■ **Data for this task**

*** Block opens ***

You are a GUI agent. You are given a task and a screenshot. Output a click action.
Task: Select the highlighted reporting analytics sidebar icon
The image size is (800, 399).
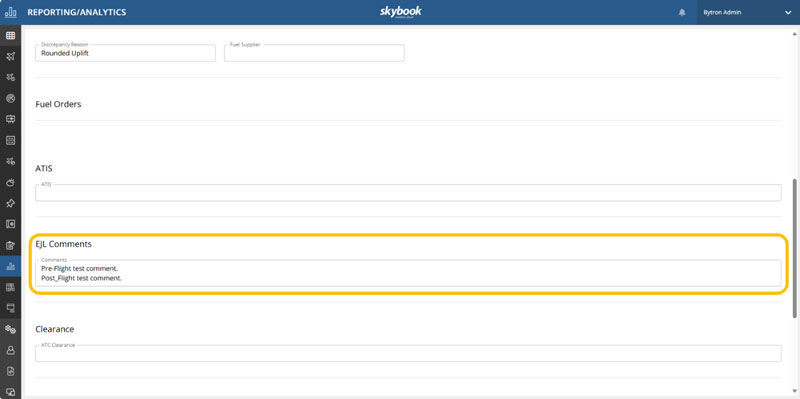coord(10,266)
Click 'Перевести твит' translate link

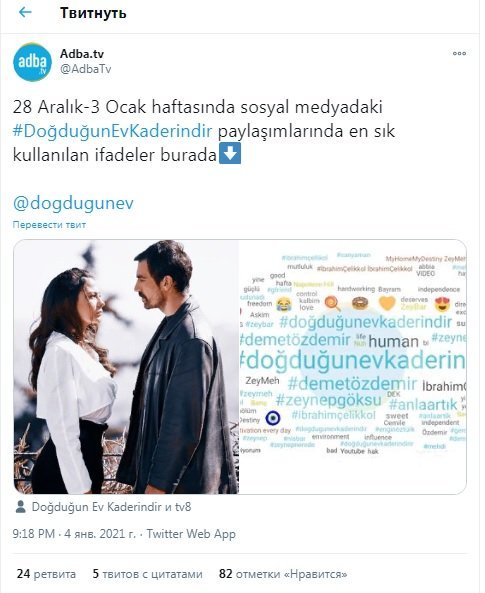pos(49,225)
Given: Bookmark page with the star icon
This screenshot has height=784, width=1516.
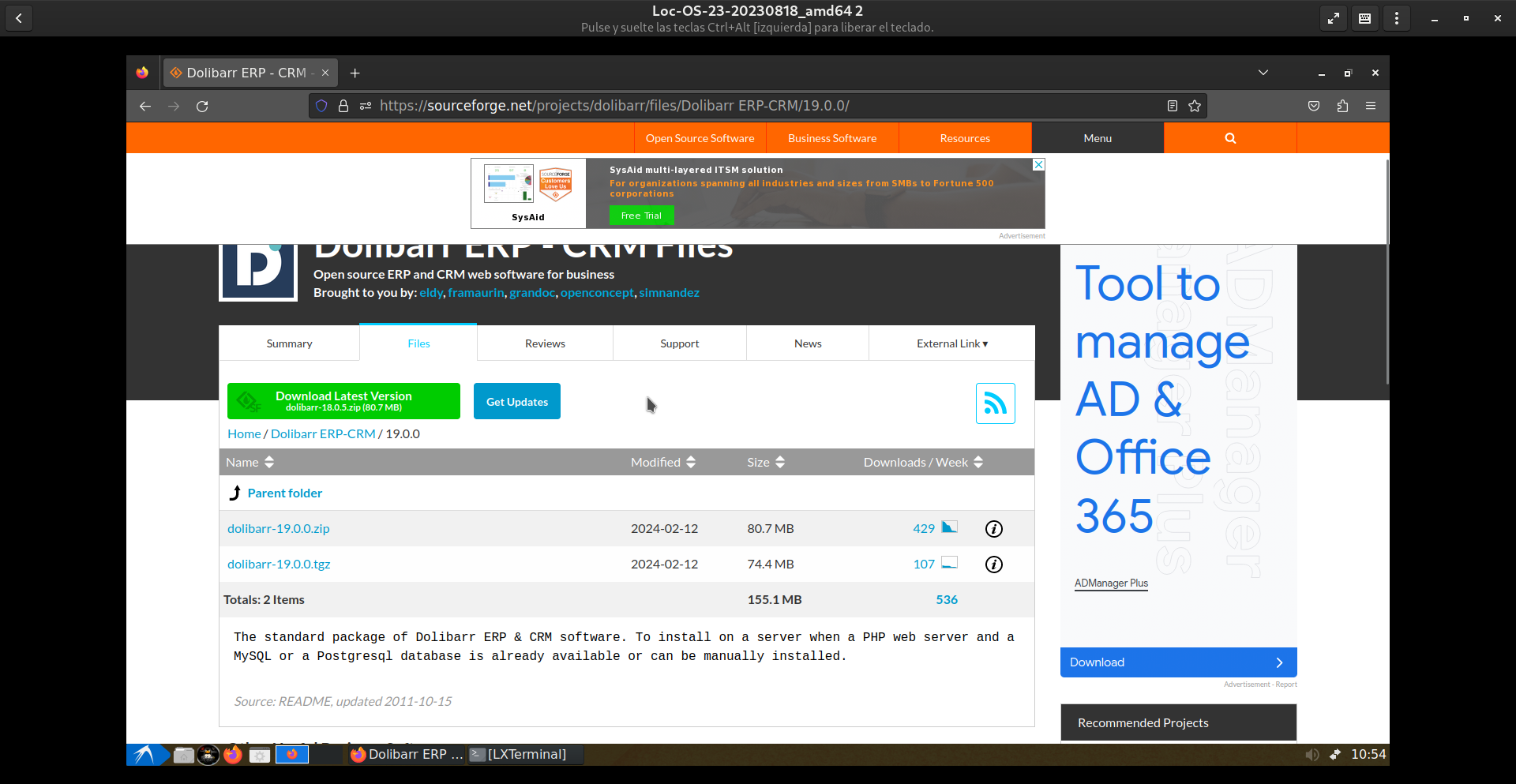Looking at the screenshot, I should [1195, 106].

*** Block closes ***

■ **What you need to do**
This task calls for the records to be copied exactly, without pictures.

■ **Result of the task**
You are a GUI agent. You are given a task and a screenshot. Output a click action.
Task: Select the highlighted reporting analytics sidebar icon
The image size is (800, 399).
coord(10,266)
Click 'Перевести твит' translate link

pos(49,225)
Given: Bookmark page with the star icon
This screenshot has height=784, width=1516.
Looking at the screenshot, I should [1195, 106].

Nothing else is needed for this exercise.